Tex-Mex burritos are more likely to be around $10 at a full-service Tex-Mex restaurant. Some gourmet ones with lots of fillings can cost $15 or more.
You pay more for the large size and full meal Tex-Mex experience versus the authentic Mexican flavors.
Both Mexican and Tex-Mex burritos have gained popularity over the decades:
- Mexican burritos – Remain very popular street food in Mexico and the Southwest US. Celebrated for authentic flavors.
- Tex-Mex burritos – Have exploded in popularity across the US. Especially popularized by chains like Chipotle, Qdoba, Freebirds.
Mexican burritos retain devoted fans who seek an authentic experience. But Tex-Mex burritos have become more widely popular across America thanks to mass franchising.
Freezing and Reheating
Burritos freeze well for reheating later:
- Let burritos cool completely before freezing
- Wrap each burrito tightly in plastic wrap then foil
- Freeze for up to 3 months
- Reheat frozen burritos still wrapped in microwave or oven
- Let sit for a few minutes before unwrapping to finish steaming
Both Mexican and Tex-Mex burritos can be frozen and reheated. Just be careful of any fillings with cream or guacamole separating.

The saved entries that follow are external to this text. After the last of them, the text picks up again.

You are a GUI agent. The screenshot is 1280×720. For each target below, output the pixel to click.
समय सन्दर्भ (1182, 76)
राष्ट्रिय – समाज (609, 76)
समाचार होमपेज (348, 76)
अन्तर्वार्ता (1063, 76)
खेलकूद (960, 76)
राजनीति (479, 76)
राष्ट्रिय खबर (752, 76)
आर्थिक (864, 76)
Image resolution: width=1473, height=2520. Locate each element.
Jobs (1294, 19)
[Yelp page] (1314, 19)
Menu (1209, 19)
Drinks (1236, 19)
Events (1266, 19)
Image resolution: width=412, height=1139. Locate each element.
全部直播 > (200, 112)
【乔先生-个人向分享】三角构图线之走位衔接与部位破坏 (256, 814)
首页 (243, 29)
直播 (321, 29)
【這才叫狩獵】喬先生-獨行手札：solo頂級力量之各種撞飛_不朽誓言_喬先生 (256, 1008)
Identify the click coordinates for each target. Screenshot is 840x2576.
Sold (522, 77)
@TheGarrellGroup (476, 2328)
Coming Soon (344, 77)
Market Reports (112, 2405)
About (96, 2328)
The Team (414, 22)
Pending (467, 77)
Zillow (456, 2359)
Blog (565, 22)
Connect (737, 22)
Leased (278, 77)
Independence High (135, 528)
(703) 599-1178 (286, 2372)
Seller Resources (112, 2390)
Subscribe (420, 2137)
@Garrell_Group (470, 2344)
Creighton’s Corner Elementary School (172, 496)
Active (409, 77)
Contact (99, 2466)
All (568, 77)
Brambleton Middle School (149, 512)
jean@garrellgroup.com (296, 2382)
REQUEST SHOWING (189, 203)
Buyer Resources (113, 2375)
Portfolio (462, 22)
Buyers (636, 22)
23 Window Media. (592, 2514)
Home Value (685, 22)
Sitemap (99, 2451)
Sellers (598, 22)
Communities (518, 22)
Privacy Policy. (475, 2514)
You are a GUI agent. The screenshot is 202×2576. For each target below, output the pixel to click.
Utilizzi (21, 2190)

While both Mexican and Tex-Mex burritos are wrapped, tortilla-based dishes, they have evolved to become very different. Authentic Mexican burritos focus on traditional south of the border flavors and ingredients. Tex-Mex burritos cater more to American palates with beef, cheese, lettuce and other fillings. Mexican burritos are smaller, simpler, and meant to be eaten by hand. Tex-Mex burritos are huge meal-sized affairs perfect for forks. Both have their devotees, but Tex-Mex burritos have certainly become more ubiquitous across America through mass franchising. Their similarities are only surface deep – fillings, size, and overall experience clearly distinguish these iconic wrapped treats.